I am using paramiko to open a remote sftp file in python. With the file object returned by paramiko, I am reading the file line by line and processing the information. This seems really slow compared to using the python in-built method 'open' from the os. Following is the code I am using to get the file object.

Using paramiko (slower by 2 times) -

client = paramiko.SSHClient()
client.load_system_host_keys()
client.set_missing_host_key_policy(paramiko.AutoAddPolicy())
client.connect(myHost,myPort,myUser,myPassword)
sftp = client.open_sftp()
fileObject = sftp.file(fullFilePath,'rb')

Using os -

import os
fileObject = open(fullFilePath,'rb')

Am I missing anything? Is there a way to make the paramiko fileobject read method as fast as the one using the os fileobject?

Thanks!!

Rinks
  • 1,007
  • 2
  • 16
  • 22
  • Oh, I should mention that you don't need the 'b' in the 'rb' in your `sftp.file` call. From the paramiko docs: "The python 'b' flag is ignored, since SSH treats all files as binary." – John Lyon Sep 27 '11 at 03:16

3 Answers3

7

Your problem is likely to be caused by the file being a remote object. You've opened it on the server and are requesting one line at a time - because it's not local, each request takes much longer than if the file was sitting on your hard drive. The best alternative is probably to copy the file down to a local location first, using Paramiko's SFTP get.

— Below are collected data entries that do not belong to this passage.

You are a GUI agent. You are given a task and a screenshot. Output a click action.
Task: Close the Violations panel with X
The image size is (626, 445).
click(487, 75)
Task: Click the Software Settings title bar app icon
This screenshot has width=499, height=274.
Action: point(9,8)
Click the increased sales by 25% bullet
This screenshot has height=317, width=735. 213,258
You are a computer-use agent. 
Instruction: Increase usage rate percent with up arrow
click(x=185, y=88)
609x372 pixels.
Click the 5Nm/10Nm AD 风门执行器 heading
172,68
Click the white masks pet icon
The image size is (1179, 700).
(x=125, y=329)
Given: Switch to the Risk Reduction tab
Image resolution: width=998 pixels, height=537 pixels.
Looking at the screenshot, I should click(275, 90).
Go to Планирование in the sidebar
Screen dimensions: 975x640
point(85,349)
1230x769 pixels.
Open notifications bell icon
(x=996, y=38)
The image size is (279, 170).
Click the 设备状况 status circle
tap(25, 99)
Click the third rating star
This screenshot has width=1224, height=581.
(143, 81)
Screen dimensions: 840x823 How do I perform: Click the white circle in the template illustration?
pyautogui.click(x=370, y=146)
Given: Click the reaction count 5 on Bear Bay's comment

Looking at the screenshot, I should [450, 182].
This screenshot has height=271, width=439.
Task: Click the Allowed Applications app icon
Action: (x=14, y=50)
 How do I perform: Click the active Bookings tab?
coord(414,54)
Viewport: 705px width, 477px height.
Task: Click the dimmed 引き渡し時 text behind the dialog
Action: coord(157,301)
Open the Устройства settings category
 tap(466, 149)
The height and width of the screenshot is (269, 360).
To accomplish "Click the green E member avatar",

Once you've done that, you can open the file from the local location using os.open.

John Lyon
  • 11,180
  • 4
  • 36
  • 44
  • Thanks for your reply @jozzas. Can I make use of the buffersize or something to make it better? Getting the file locally might not be an option due to security reasons. – Rinks Sep 27 '11 at 02:30
  • @Rinks you could certainly experiment with the buffer size - try making it quite large (50000?), and then experiment with this with your current method and also by calling readlines() to grab all lines in the file at once instead of requesting one line at a time. This might take a little while but once it's done, looping through the lines should be faster. You'll need to experiment to see what works best. – John Lyon Sep 27 '11 at 03:14
  • Thanks again @jozzas. I tried with the buffer size of 50000 and it is better than the default. But still, much worse compared to the local. Might have to try for local somehow. – Rinks Sep 27 '11 at 20:33
5

I was having the same issue and I could not afford to copy the file locally because of security reasons, I solved it by using a combination of prefetching and bytesIO:

def fetch_file_as_bytesIO(sftp, path):
    """
    Using the sftp client it retrieves the file on the given path by using pre fetching.
    :param sftp: the sftp client
    :param path: path of the file to retrieve
    :return: bytesIO with the file content
    """
    with sftp.file(path, mode='rb') as file:
        file_size = file.stat().st_size
        file.prefetch(file_size)
        file.set_pipelined()
        return io.BytesIO(file.read(file_size))
arocketman
  • 1,134
  • 12
  • 21
3

Here is a way that works using scraping the command line (cat) in paramiko, and reading all lines at once. Works well for me:

import paramiko

client = paramiko.SSHClient()
client.load_system_host_keys()
client.set_missing_host_key_policy(paramiko.WarningPolicy())
client.connect(hostname=host, port=port, username=user, key_filename=ssh_file)             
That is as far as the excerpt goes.